Harris & Jorde, Antitrust Market Definition: An Integrated Approach, 72 Cal.L.Rev. 1, 66 (1984). This court adds that it may in fact find, after considering the commercial realities of the situation, that some market definition other than that advanced by the parties is the most appropriate. It is the facts and realities of the situation that establish the actual marketnot the desires or wishes of the parties. Unlike most controversies where the parties might stipulate as to the facts surrounding the lawsuit, in antitrust cases it is market competition that the court is concerned with, not competitors.
 Plaintiff contended, in oral argument on this motion, that it may aggregate defendants' market shares to establish market power. It is not clear whether plaintiff contends that it may aggregate one defendant's share of several markets or that it may aggregate all the station defendants' market shares to establish market power. If plaintiff seeks to aggregate one defendant's share of more than one market, it has offered no factual evidence or legal argument which would permit such aggregation in this case. If plaintiff seeks to aggregate all the station defendants' market shares to establish market power, it may not do so. As noted above, plaintiff does not claim, and the evidence does not show, that the defendants conspired. Absent a conspiracy among defendants, plaintiff may not aggregate the respective market shares of individual defendants to establish market power. If a plaintiff could do so, it could merely sue all its competitors in a given market, aggregate their shares, and thus unfailingly establish market power.
 See note 8 supra.
 This, of course, again assumes that plaintiff has produced evidence of injury to competition.
 Contrary to plaintiff's argument, there is no evidence showing that a supplier's revenues would be increased by licensing a program, for example M*A*S*H, to both a station defendant and plaintiff. Plaintiff's argument seems to be based upon the faulty assumption that the station defendant would pay the same price as it currently pays for a program which is not exclusive against plaintiff. The evidence shows, however, that a station defendant would not pay the same price, but a substantially lower one. There is no evidence showing that the combined prices paid by a station defendant and plaintiff for the same show would exceed the price currently paid by the station defendant for a license which is exclusive against plaintiff. The evidence, in fact, indicates the contrary. See, e.g., argument of Jessica Pers, supplier defendants' attorney, at August 9, 1984, hearing, and deposition evidence cited immediately after note 13 in the text, supra.

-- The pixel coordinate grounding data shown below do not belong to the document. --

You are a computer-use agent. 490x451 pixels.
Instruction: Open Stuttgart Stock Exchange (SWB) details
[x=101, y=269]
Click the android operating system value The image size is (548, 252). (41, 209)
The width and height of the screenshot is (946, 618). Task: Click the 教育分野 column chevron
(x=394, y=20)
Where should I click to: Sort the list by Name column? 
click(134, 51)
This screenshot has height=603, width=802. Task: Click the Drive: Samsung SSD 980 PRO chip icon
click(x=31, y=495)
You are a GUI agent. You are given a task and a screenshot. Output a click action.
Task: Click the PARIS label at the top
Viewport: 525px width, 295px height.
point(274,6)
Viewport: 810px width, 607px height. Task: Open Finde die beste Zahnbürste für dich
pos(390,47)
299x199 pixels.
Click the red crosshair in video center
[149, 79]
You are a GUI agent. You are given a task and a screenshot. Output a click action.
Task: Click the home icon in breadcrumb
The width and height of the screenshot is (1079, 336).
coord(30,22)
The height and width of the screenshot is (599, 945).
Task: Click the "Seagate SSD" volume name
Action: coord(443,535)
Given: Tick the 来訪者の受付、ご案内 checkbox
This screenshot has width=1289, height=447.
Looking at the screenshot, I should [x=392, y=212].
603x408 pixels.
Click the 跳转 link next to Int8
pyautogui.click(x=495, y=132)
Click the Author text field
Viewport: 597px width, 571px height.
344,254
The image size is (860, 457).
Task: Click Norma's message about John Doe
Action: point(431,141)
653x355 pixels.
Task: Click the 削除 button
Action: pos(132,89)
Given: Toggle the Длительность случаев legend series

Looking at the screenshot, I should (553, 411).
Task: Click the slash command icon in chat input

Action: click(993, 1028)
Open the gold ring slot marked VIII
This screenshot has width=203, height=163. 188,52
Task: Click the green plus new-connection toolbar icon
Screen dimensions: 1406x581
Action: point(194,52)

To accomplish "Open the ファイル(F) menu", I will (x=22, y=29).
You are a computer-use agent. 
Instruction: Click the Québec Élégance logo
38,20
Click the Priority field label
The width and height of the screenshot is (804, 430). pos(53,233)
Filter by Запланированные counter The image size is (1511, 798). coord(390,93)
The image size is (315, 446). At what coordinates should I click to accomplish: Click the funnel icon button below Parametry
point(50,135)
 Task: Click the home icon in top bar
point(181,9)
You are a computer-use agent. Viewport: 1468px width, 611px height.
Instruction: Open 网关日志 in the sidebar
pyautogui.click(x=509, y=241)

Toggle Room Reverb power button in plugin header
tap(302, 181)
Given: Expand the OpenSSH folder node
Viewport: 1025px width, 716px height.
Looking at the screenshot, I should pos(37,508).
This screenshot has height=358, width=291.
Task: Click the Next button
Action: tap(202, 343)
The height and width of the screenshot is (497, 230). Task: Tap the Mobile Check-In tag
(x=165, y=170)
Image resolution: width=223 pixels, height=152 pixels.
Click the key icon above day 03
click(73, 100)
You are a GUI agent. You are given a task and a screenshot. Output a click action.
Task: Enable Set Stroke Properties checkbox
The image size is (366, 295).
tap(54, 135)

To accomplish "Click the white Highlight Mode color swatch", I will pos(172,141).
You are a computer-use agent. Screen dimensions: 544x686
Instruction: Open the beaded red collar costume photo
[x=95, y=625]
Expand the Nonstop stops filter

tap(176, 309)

 Even if plaintiff offered stronger evidence to prove unreasonableness, the court might still find the practices reasonable as a matter of law where, as here, the facts are undisputed and the court is only required to apply the proper legal standard of "reasonableness" to those undisputed facts. See, Continental T. V., Inc. v. GTE Sylvania Inc., 694 F.2d 1132, 1135 (9th Cir. 1982); c.f., II P. Areeda & D. Turner, Antitrust Law ¶ 315 (1978); Schwarzer, Summary Judgment Under the Federal Rules: Defining Genuine Issues of Material Fact, 99 F.R.D. 465, 469-76 (1984).
 See, Efigenio Declaration; Bell Deposition Exhibit 6; Thurston Deposition Exhibit 41; Wischmeyer Deposition Exhibit 17. This evidence shows that the defendants' exclusivity practices are different, not identical. Such evidence supports a finding that the defendants' conduct was not "parallel." See, e.g., Du Pont Glore Forgan, Inc. v. American Telephone & Telegraph Co., 437 F. Supp. 1104, 1125 (S.D.N.Y.1977), aff'd mem., 578 F.2d 1366 (2d Cir.), cert. denied, 439 U.S. 970, 99 S. Ct. 465, 58 L. Ed. 2d 431 (1978).